Brief:
Which lines in the data below contain the word "click"? Copy each of them.
(Beginning of Excerpted data)
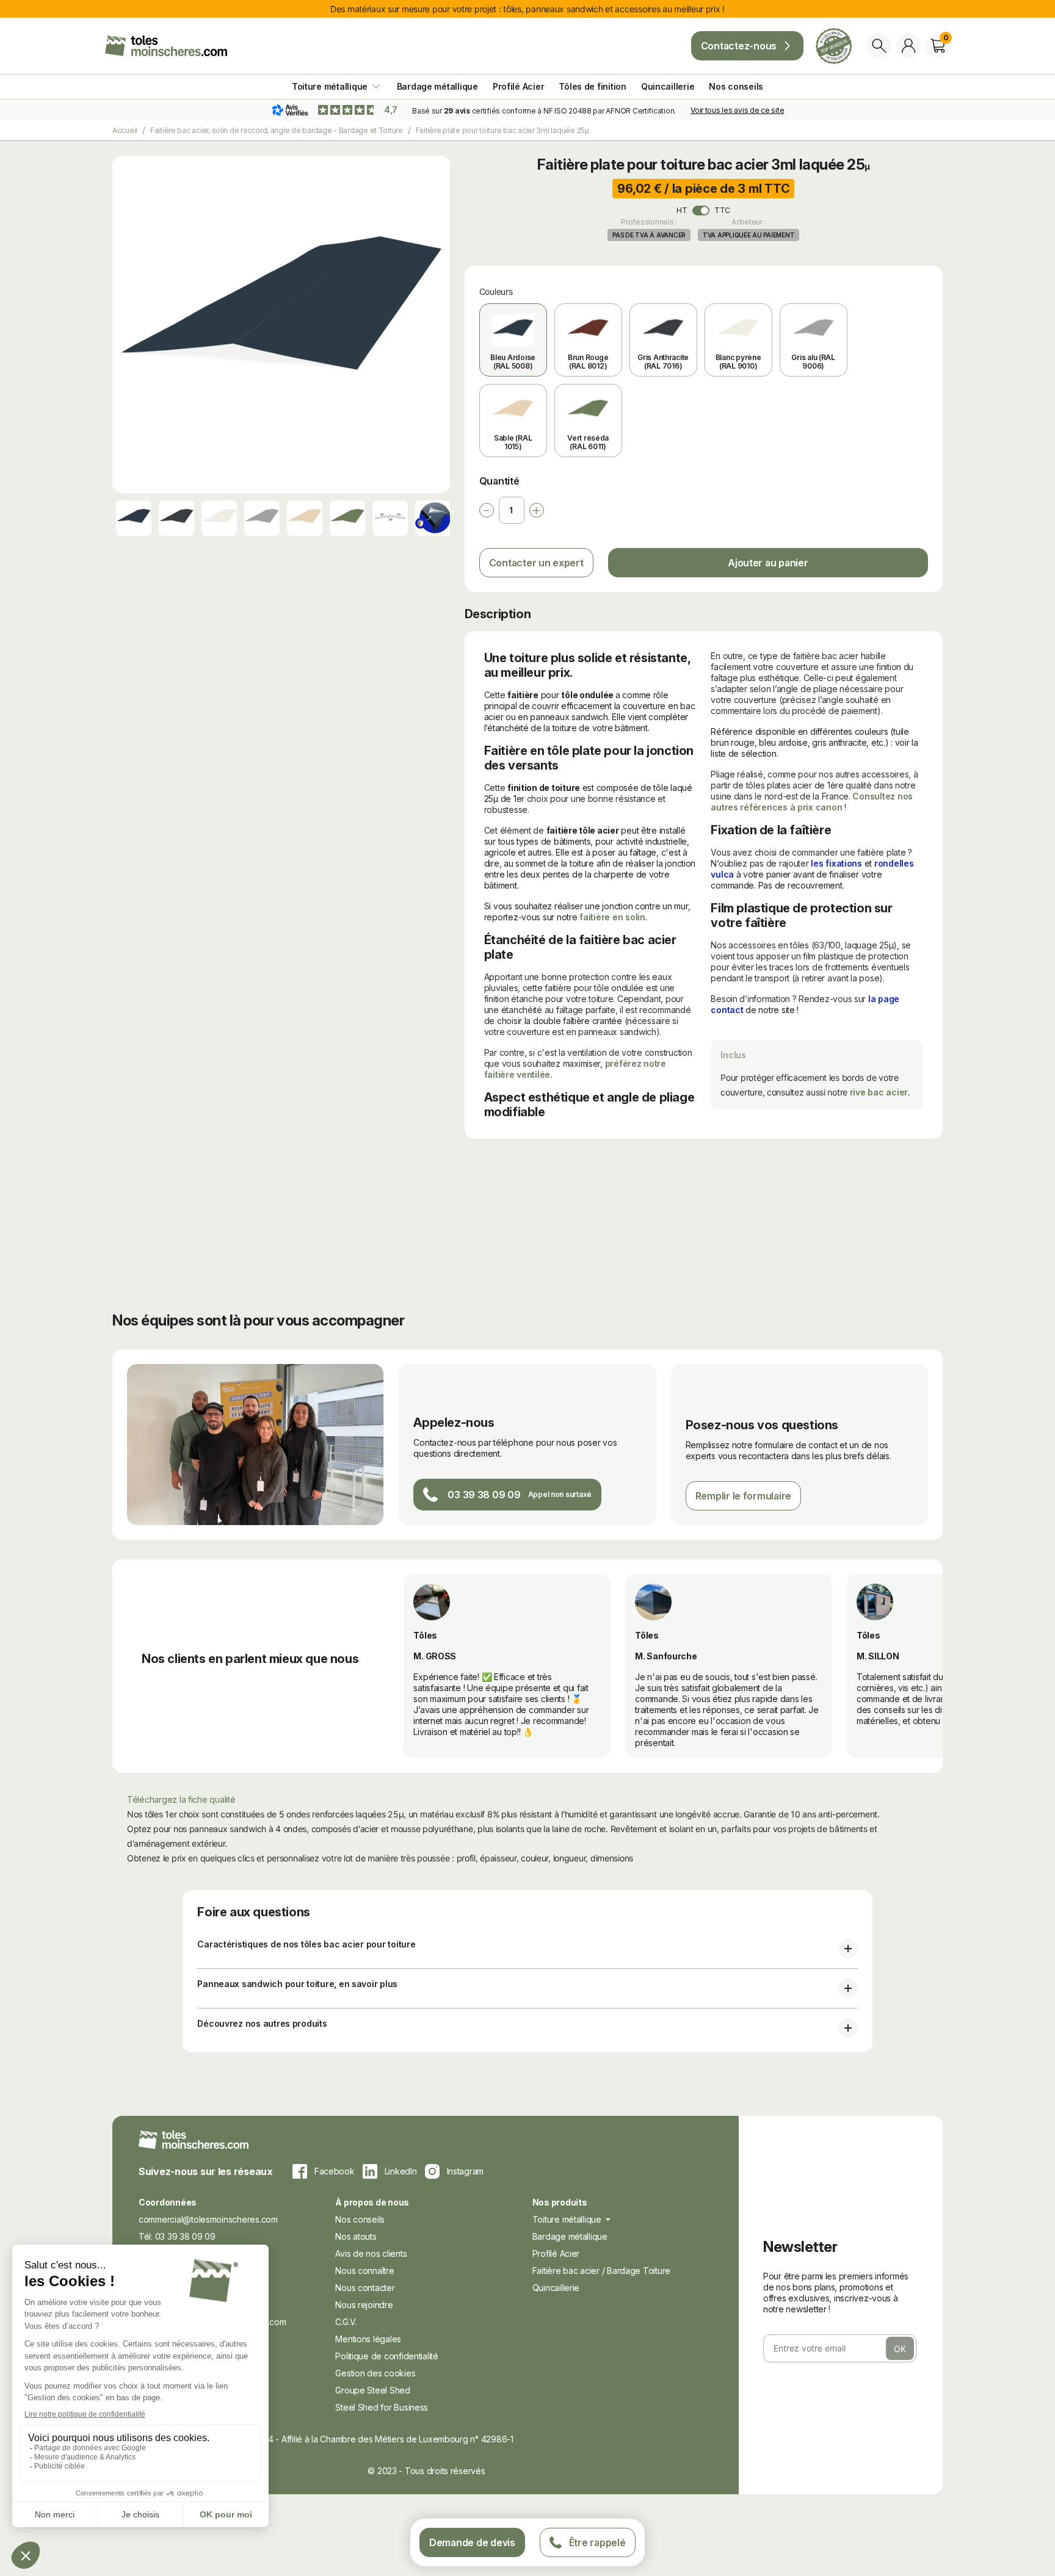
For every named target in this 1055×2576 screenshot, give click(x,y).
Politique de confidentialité (386, 2356)
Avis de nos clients (371, 2253)
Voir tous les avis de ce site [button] (737, 110)
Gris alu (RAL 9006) (813, 361)
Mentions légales (368, 2339)
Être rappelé (597, 2542)
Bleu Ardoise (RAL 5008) (512, 361)
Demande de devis (472, 2542)
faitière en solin (612, 917)
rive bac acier (879, 1092)
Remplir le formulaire (743, 1496)
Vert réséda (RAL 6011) (588, 442)
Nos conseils (360, 2219)
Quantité (499, 481)
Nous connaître (364, 2270)
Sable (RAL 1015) (513, 442)
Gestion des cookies (375, 2373)
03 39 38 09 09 (484, 1494)
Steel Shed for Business (381, 2407)
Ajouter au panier (768, 563)
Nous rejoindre (364, 2305)
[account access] (908, 45)
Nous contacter (364, 2287)
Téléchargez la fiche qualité (181, 1799)
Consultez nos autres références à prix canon (812, 801)
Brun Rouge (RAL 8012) (588, 361)
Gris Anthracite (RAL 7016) (663, 361)
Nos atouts (355, 2236)
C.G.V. (346, 2322)
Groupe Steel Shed (372, 2390)
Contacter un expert (536, 563)
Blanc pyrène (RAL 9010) (738, 361)
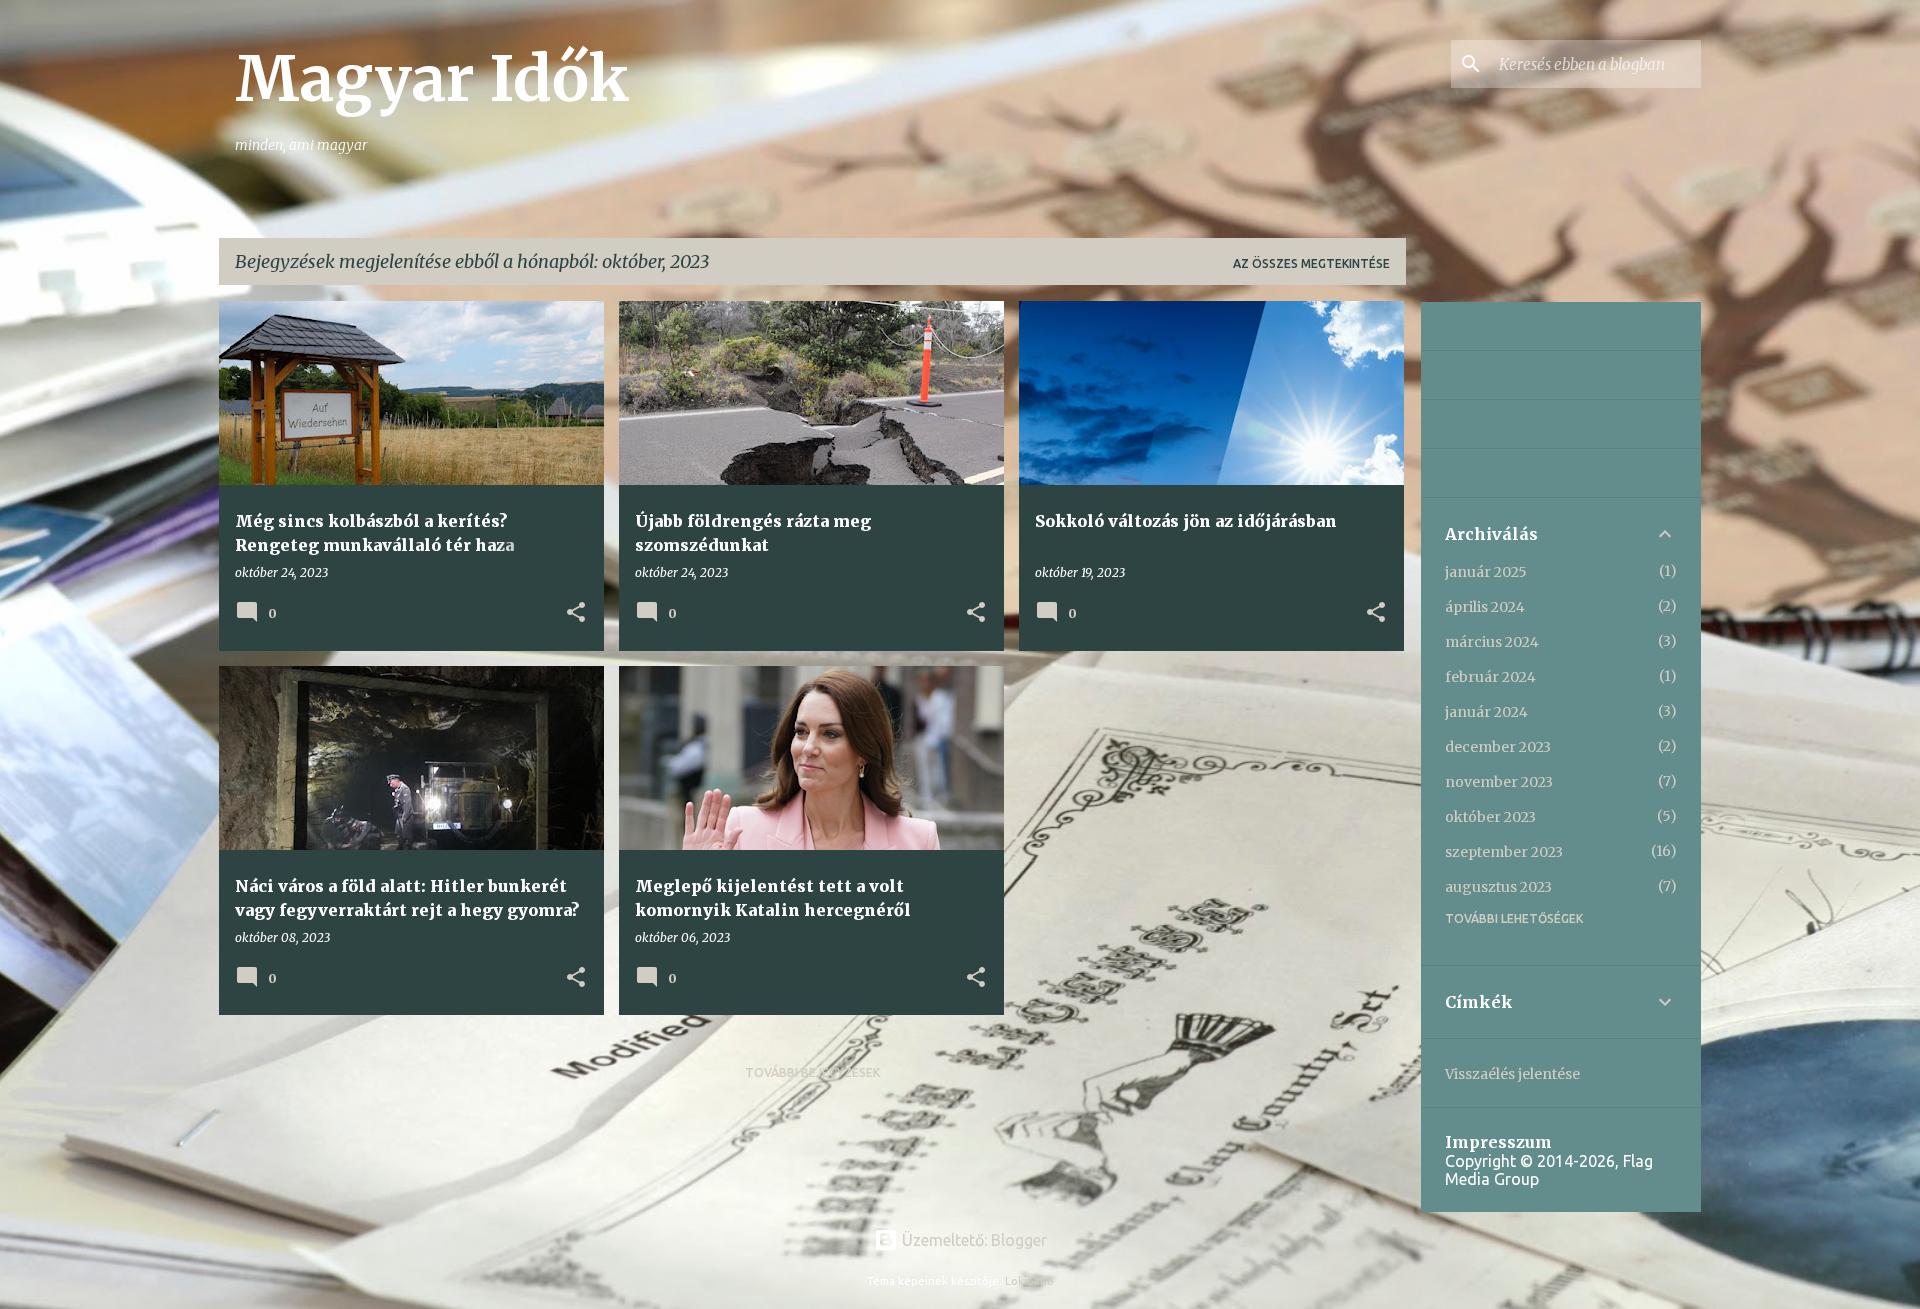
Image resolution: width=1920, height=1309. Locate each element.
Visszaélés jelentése (1512, 1074)
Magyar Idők (432, 79)
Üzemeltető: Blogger (972, 1240)
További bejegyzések (812, 1072)
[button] (576, 613)
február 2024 (1490, 677)
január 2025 (1486, 572)
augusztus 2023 (1498, 887)
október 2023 (1490, 817)
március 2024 (1492, 642)
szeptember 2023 (1504, 852)
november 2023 (1499, 782)
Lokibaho (1029, 1281)
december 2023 (1498, 747)
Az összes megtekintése (1311, 263)
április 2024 (1485, 607)
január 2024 (1486, 712)
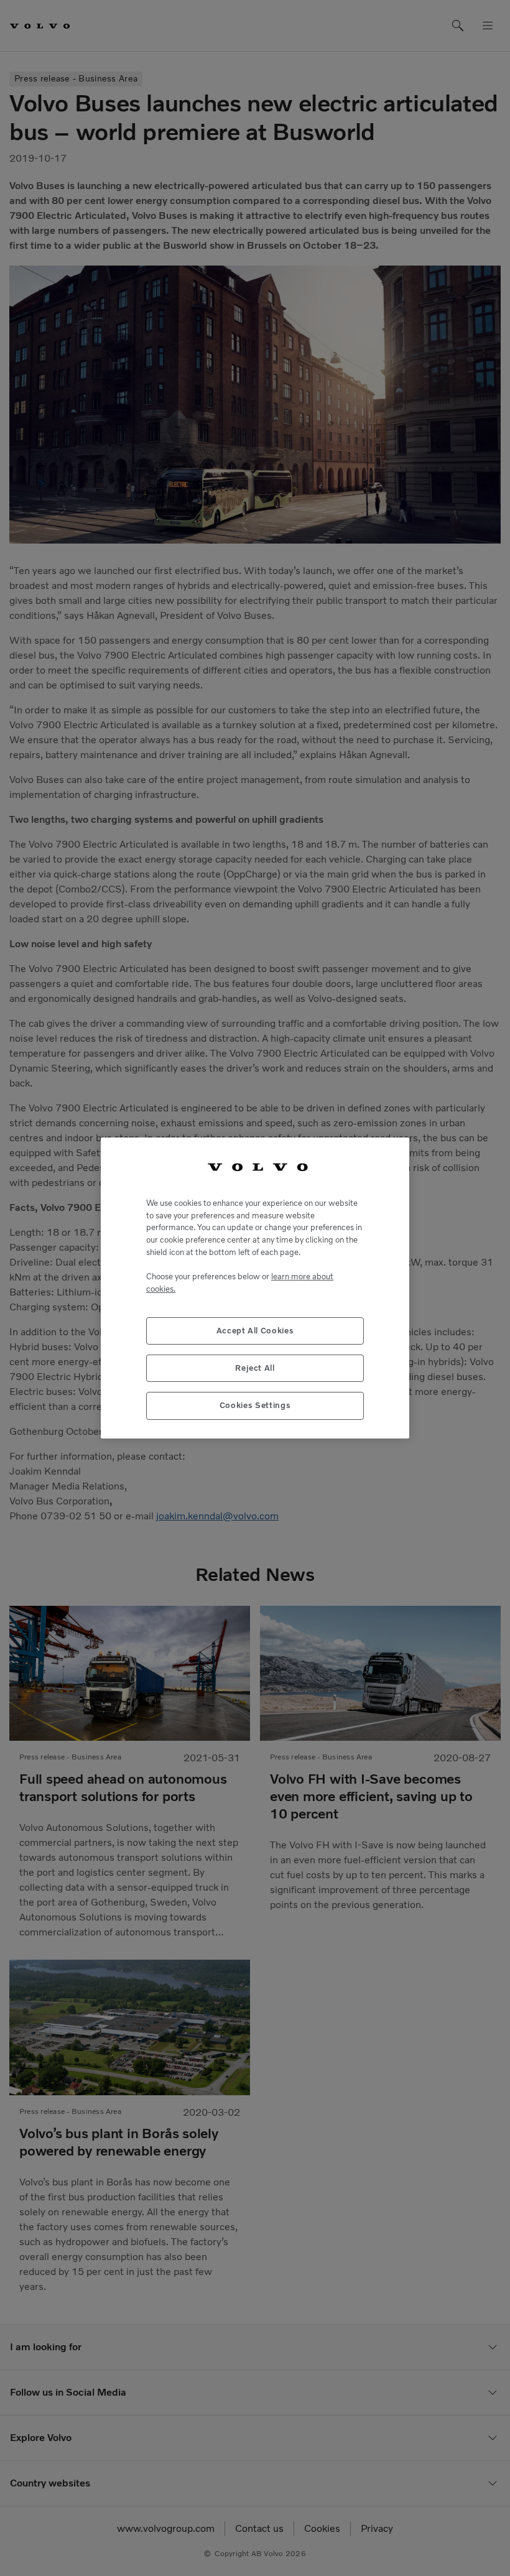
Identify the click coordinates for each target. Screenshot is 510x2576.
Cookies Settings (255, 1405)
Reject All (255, 1368)
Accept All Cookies (255, 1330)
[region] (255, 1287)
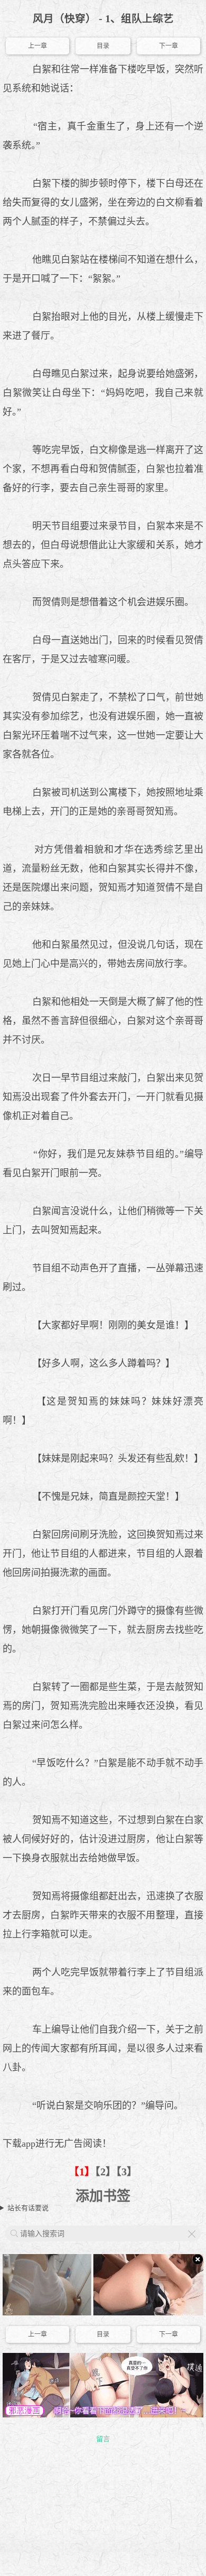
(End of Excerpted data)
Finished exercise:
For every named target in this 1055×2576 screenshot, give click(x,y).
Identify the click coordinates for each target. Screenshot is 510x2576.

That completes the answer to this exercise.